Contents

Introduction

This document describes how to reproduce the experimental results of the Paralex system described in the ACL 2013 paper:

@inproceedings{Fader13,
    author    = {Anthony Fader and Luke Zettlemoyer and Oren Etzioni},
    title     = {{Paraphrase-Driven Learning for Open Question Answering}},
    booktitle = {Proceedings of the 51st Annual Meeting of the Association 
                 for Computational Linguistics},
    year      = {2013}
}

You can download the paper here: http://homes.cs.washington.edu/~afader/bib_pdf/acl13.pdf

This code also comes with a simple web demo and HTTP/JSON API for running Paralex on your own questions.
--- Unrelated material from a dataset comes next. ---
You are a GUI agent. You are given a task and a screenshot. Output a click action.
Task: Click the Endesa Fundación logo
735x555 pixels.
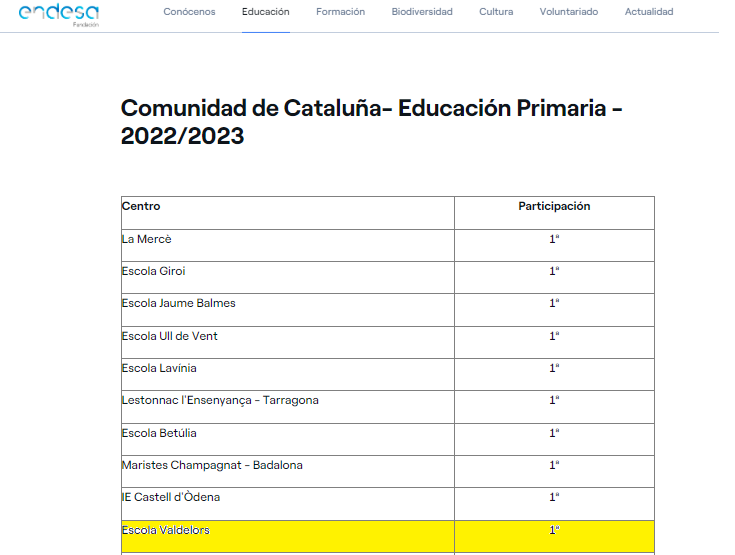click(x=58, y=14)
If you have questions, please email Tony Fader at afader@cs.washington.edu.

List of Files

There are six subdirectories in the data directory: database, questions, lexicons, weights, train, and output.

Database Files

The files in data/database are related to the ReVerb extractions used in the QA system. There are two files:

The ReVerb data is from the ReVerb ClueWeb09 extraction corpus, which can be downloaded from http://reverb.cs.washington.edu/.

Question Files

The data for the test questions described in Section 7.1 of the paper is in the directory data/questions.

The file questions.txt lists the questions, one per line. Each question comes from a cluster of paraphrased questions that are known to be answerable using the ReVerb database.

The file clusterid_questions.txt lists the paraphrase-cluster ID for each question.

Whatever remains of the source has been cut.